The pairs of tracks described here as Sederipes goddardensis, occur in symmetrical pairs, but not long trackway sequences. They suggest a temporarily “sedentary” sitting posture, with hind feet situated as mirror images on either side of the animal’s parasagittal plane. Such sitting postures are characteristic of extant small mammals such as mice and squirrels, as well as some small insectivores and carnivores which almost invariably have front limbs and hands which are much smaller than hind limbs and feet, often held off the ground. (Suppl.
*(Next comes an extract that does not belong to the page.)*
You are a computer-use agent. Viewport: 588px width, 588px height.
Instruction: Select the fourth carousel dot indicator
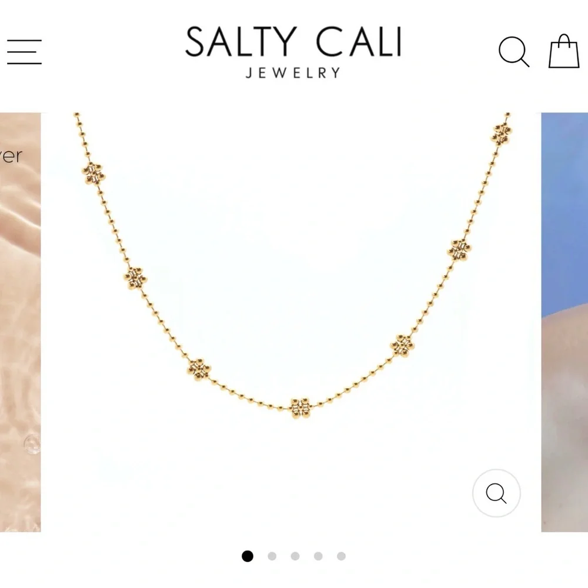318,556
Info). From an ichnological and behavioral viewpoint a bipedal posture including sitting phases represents a ‘complete’ ichnological expression of trackmaker posture conforming to the guidelines for naming new ichnotaxa29. To date, traces indicating a sitting, or sitting-on-haunches posture, have not previously been reported for class Mammalia, although they are known for squatting or crouching dinosaurs (Suppl. Info).
Sederipes ichnogenus nov.
Small pentadactyl pes tracks with digit I trace shorter than equidimensional traces digits II-V arranged parasagittally, in symmetrical pairs indicative of sitting posture.
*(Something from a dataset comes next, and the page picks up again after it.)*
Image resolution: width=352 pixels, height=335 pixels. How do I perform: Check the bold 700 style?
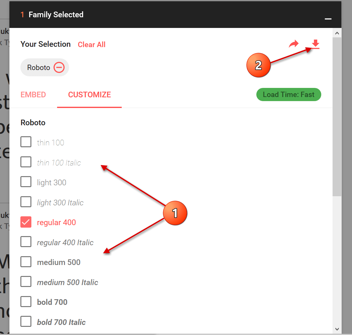pyautogui.click(x=26, y=301)
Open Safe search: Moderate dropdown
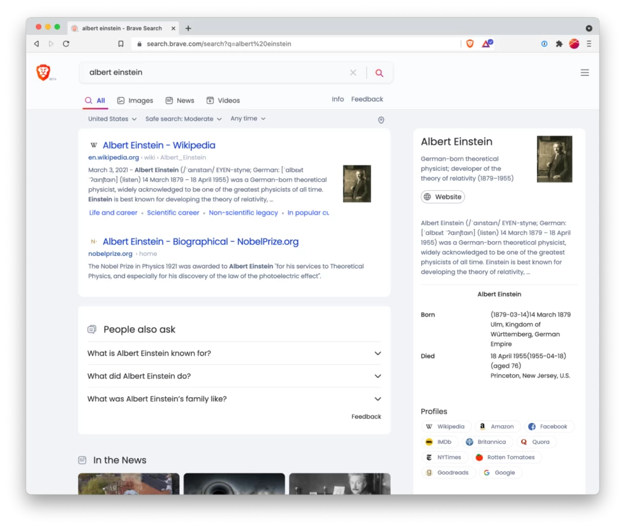The width and height of the screenshot is (625, 529). coord(183,119)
Holotype: pair of tracks designated as m1 and m2 on specimen GSFC-VP1.
Paratypes: pairs of tracks designated as m13 and m14 on specimen. Pair of tracks illustrated by Stanford et al., (2007, Fig. 17A)12.
Derivation of ichnogenus name: From Latin sedere “to be in a sitting position” and pes meaning foot.
Type horizon and locality: NASA/Goddard Space Flight Center, Maryland, USA.
Sederipes goddarensis ichnospecies nov.
Diagnosis, as for ichnogenus.
Description: Small pentadactyl pes tracks, about as wide as long, with digit I shorter, about half length of longer equidimensional traces of digits II-V. Digit I separated from digit II by wider hypex than hypices between digits II-III, III-IV and IV-V. Digits II-IV about half length of track, with posterior half of track an undifferentiated pad trace with broad, sub-circular, posteriorly-convex margin to heel. Tracks arranged in symmetrical pairs indicative of sitting posture.
Holotypes, paratypes and type horizon and locality: as for ichnogenus.
Derivation of ichnospecies name: goddardensis from Goddard Space Flight Center.
One of two dark gray to black features on the GSFC-VP1 specimen surface (Fig. 3A) is interpreted as a nodosaurian osteoderm (Fig. 8). The specimen, ~5.0 cm in diameter with a pronounced central ridge, is morphologically similar to the isolated or articulated bony scutes found in association with nodosaurian skeletal remains. The scute is surrounded by what appear to be the margins of polygonal areas that ornament the integument. The scute is centered on one of the more complete polygons.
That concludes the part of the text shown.